Partial, ‘Total Recall’

I’ve been having these dreams. It feels like I’m doing something that matters, something important, you know?

–Doug (Colin Farrell)

“Goddamned resistance.” Lori (Kate Beckinsale) has just received a call, the kind she hates. She’s a cop in the Colony, see, which means she’s living in a squalid walkup in a city where it always rains. When she gets this call, at the beginning of the new Total Recall, she’s just getting up, wearing sexy undershirts and distracting her unhappy husband, Doug (Colin Farrell) with what you know to be calculated kisses.

The scene closes as she leaves to answer that call, still teasing Doug, still trying to get his mind off his bad dreams, wherein he and Melina (Jessica Biel) are running from men with guns. He’s just awakened from one of these dreams when Lori’s phone vibrates (a quaintly 20th century technology lingering into 2084), at which point their kissing stops and they both lay out the lies that structure their relationship: he leaves out any mention of Melina and she leaves out the fact that she’s a secret agent who’s only pretending to be his wife.

So here’s the problem and also the pleasure of the new Total Recall, that you know more than everyone you’re watching. Most likely, you know because you recall Paul Verhoeven’s movie, the one with Arnold Schwarzenegger as Doug, the great Rachel Ticotin as Melina, and Sharon Stone as the wife (“Considuh dat a divorce!”). Your memory helps you to spot the allusions to the Verhoeven — the three-breasted woman, the hero’s use of human shields, the chair with straps and headgear, and the frightful needle that’s “still the best way to get chemicals into the human body” — all making what’s on screen less a movie than a game of correspondences.

As concepts go, this isn’t terrible. Movie remakes always recall what came before, and given that this one recalls a movie about recalling — and remaking — its drawing attention to these very activities might have been clever. But the 2012 Total Recall is more cumbersome than clever, because it doesn’t do much beyond re-raising the question the 1990 movie raised already, the question more effectively posed in Phillip K. Dick’s source story, “We Can Remember It for You Wholesale.” On its face, this question is existential: How do memories construct a sense of self over time, so that each morning you wake up with an idea of who you are, based on where you are and who’s next to you, recollected from the day — weeks, years — before? And how would it matter if these memories were not “yours,” but implanted?
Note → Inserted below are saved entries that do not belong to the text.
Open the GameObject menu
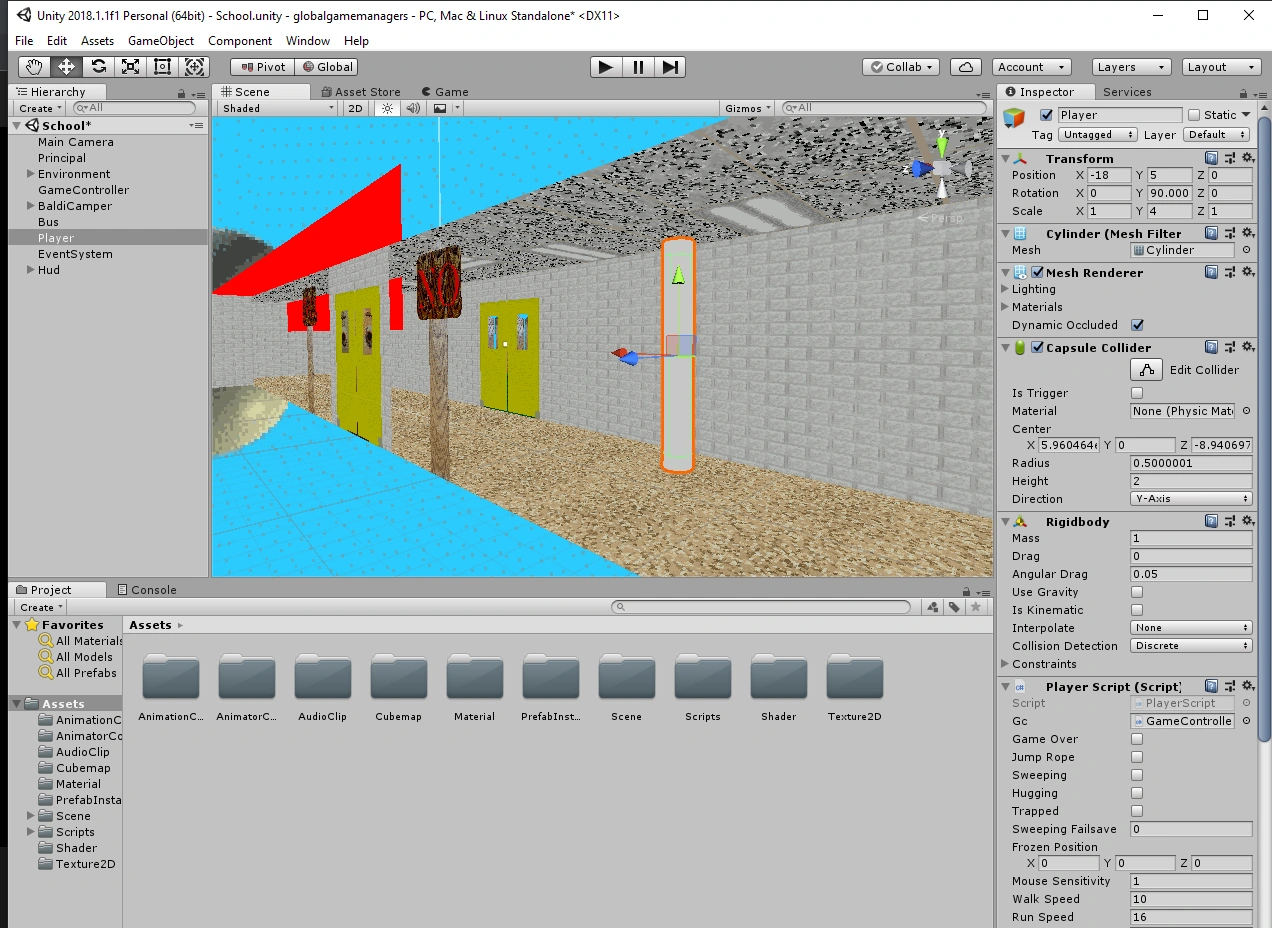Viewport: 1272px width, 928px height. point(160,41)
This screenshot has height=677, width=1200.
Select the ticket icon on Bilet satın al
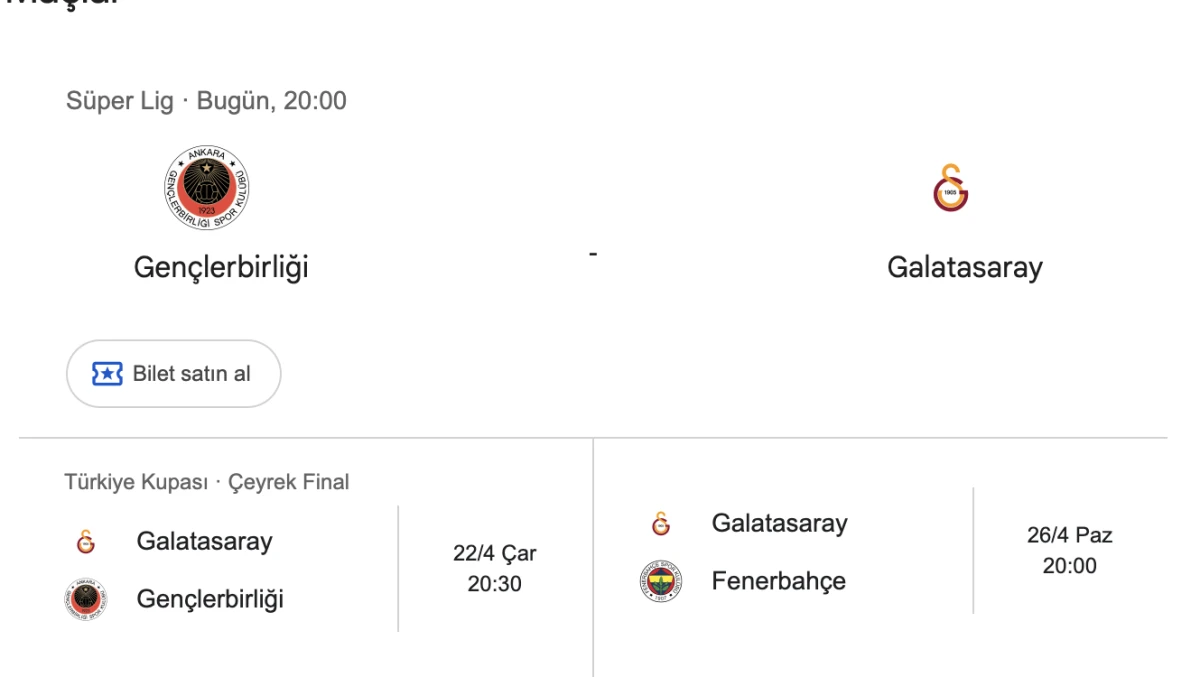point(105,372)
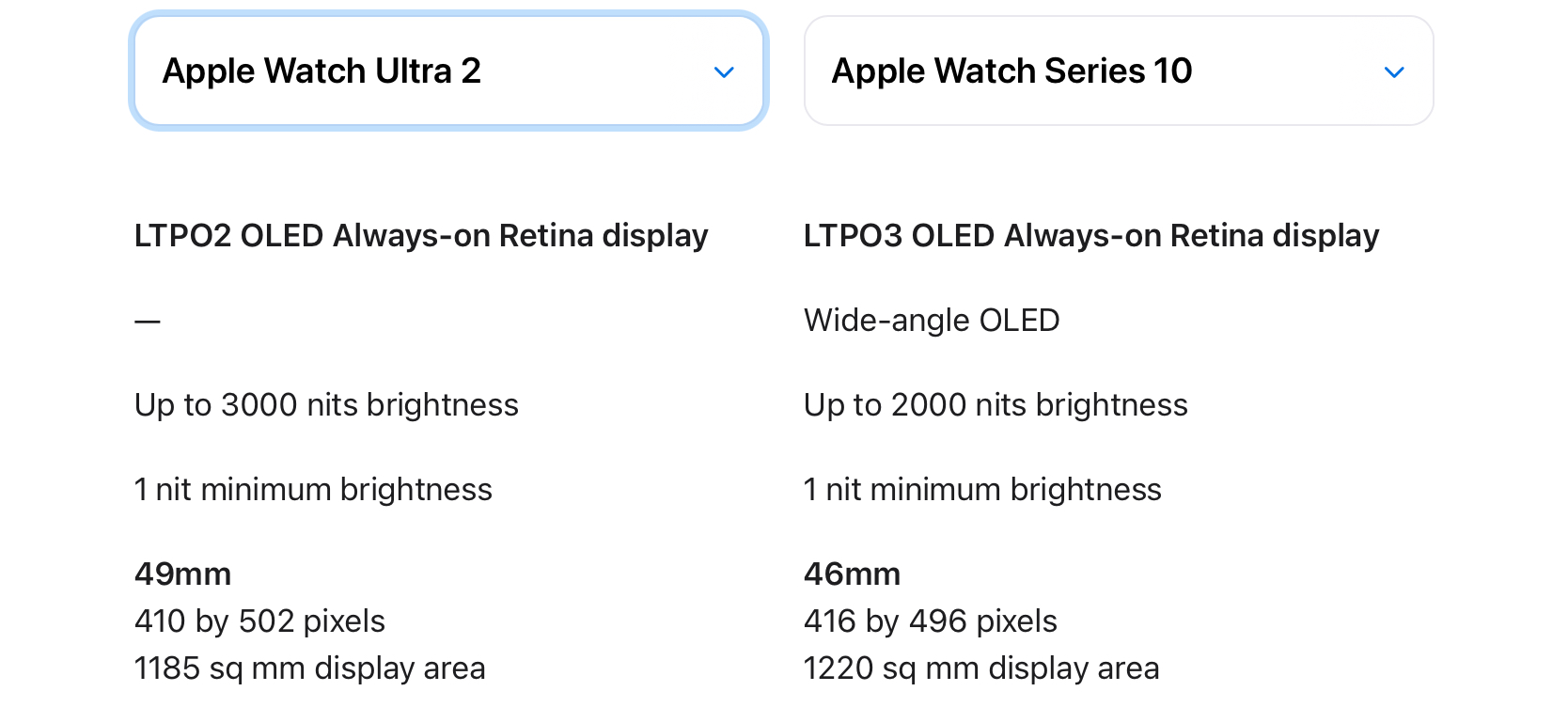
Task: Click the Apple Watch Series 10 title text
Action: pos(1011,71)
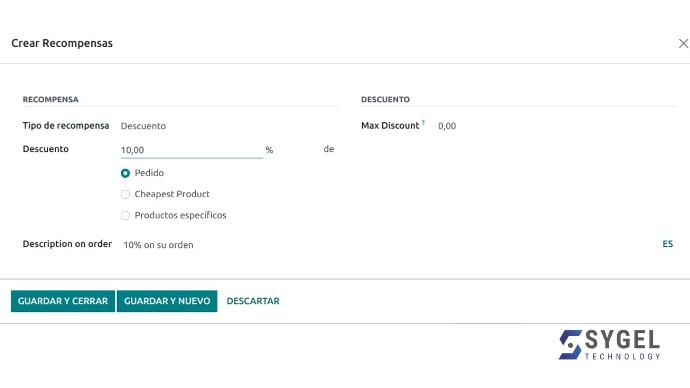The height and width of the screenshot is (388, 690).
Task: Click the Description on order label
Action: tap(67, 244)
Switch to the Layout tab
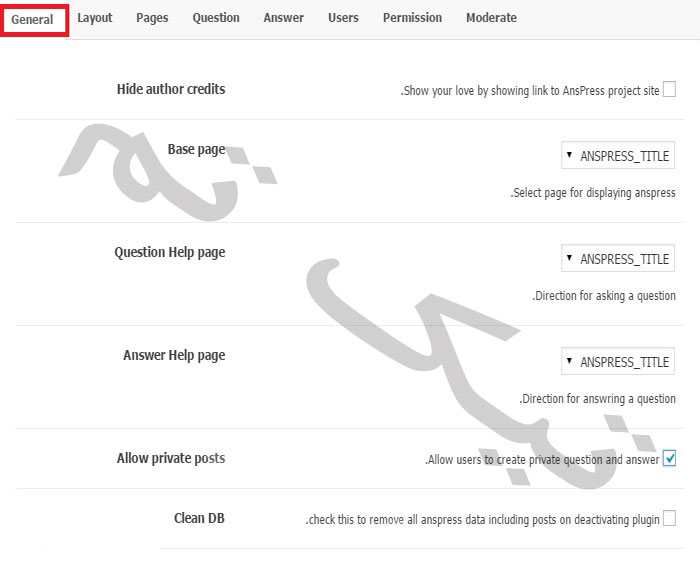The width and height of the screenshot is (700, 562). (95, 18)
So far, so like Do Androids Dream of Electric Sheep?”] (or Blade Runner, referenced here by rainy, Asianish sets). The next-step trick in “We Can Remember It For You Wholesale” and the Recalls is the commercial conundrum: it’s not just that you may not be who you think you are, but also that you may have made choices (even paid money) during a self-making process, suggesting that you have a self that made choices to make (or remake) a self. Here that mechanism is the business called Rekall, where you’re injected with chemicals affecting your brain, that is, your memories, that is, yourself. Supposedly, the sales pitch has it, you might return to your daily life — in Doug’s case, exceptionally depressing manual labor, producing sentries intended to police them, the manual laborers (see: THX 1138 or The Matrix).

Here, those laborers not only make the means of their physical oppression, but they also use their meager payments to purchase the means of their psychic oppression (chemicals that become memories). Here, as well, the state of the laborers is turned into the emplacement of workers (Doug) in the Colony and the work (and profits) in the United Federation of Britain, the only two inhabitable continents left on earth following some apocalyptic chemical warfare. The workers commute from one side of the planet to the other via a train through the earth’s core called — so odiously — the Fall.

Most obviously, the Fall literalizes the divide between the UFB, run by the assertory Chancellor Cohaagen (Bryan Cranston), and the poor, also known as the “goddamned resistance,” whose leader is the barely seen Matthias (Bill Nighy). The metaphor — necessary because the mechanics are impossible — is better. Each morning, Doug and his worker buddy Harry (Bokeem Woodbine) strap themselves in to the train, turn upside down as gravity reverses; each evening, they reverse the trip, then get drunk before they go home and wake to do the same thing the next day.

If Doug’s complaint — they sit in the “exact same seats” on the train, go to the same bar, drink the same shit beer — suggests his essential 99%-ness, the movie is less interested in class politics than in the question of identity. Here, that means he’s a Bourneishly skilled fighter named Hauser, repeatedly surprised at what he can do and also by directives issuing from video versions of himself as Hauser, or Hauser as his proto-self: “I hope that somewhere inside of you, you’re still me,” one Doug tells the other. What does that even mean, you can see the wheels grinding over Doug’s face: is he a double agent? A loyal Cohaagenist? A reborn rebel? When Hauser reminds Doug that his political remaking was inspired by “a woman” (Melina), who helped him to see what was wrong with the world, that is, his previous self, well, that’s a romance of the cheesiest sort. In this fiction, it must be true.

This moment, enacted in Hauser’s apartment, obviously recalls Arnold listening to himself as Hauser. And like that moment in the old film, it also encourages you to think about your position as a viewer of multiply reflected selves, selves that are fantasies and memories, projections and desires. Here those selves are extra-actionated, engaging in 3D-chess-space chases, parkour-style stunts, and raucous shootouts, but also hardly bloodied. This makes the question of who anyone might be at a point in time or space immaterial. When, during late scenes of supposed action-amping, the gravity reversals on the Fall turn into vague slow-motiony ballets rather than grating changes of weight and orientation. Bodies don’t matter, they can’t resist. They just capitulate.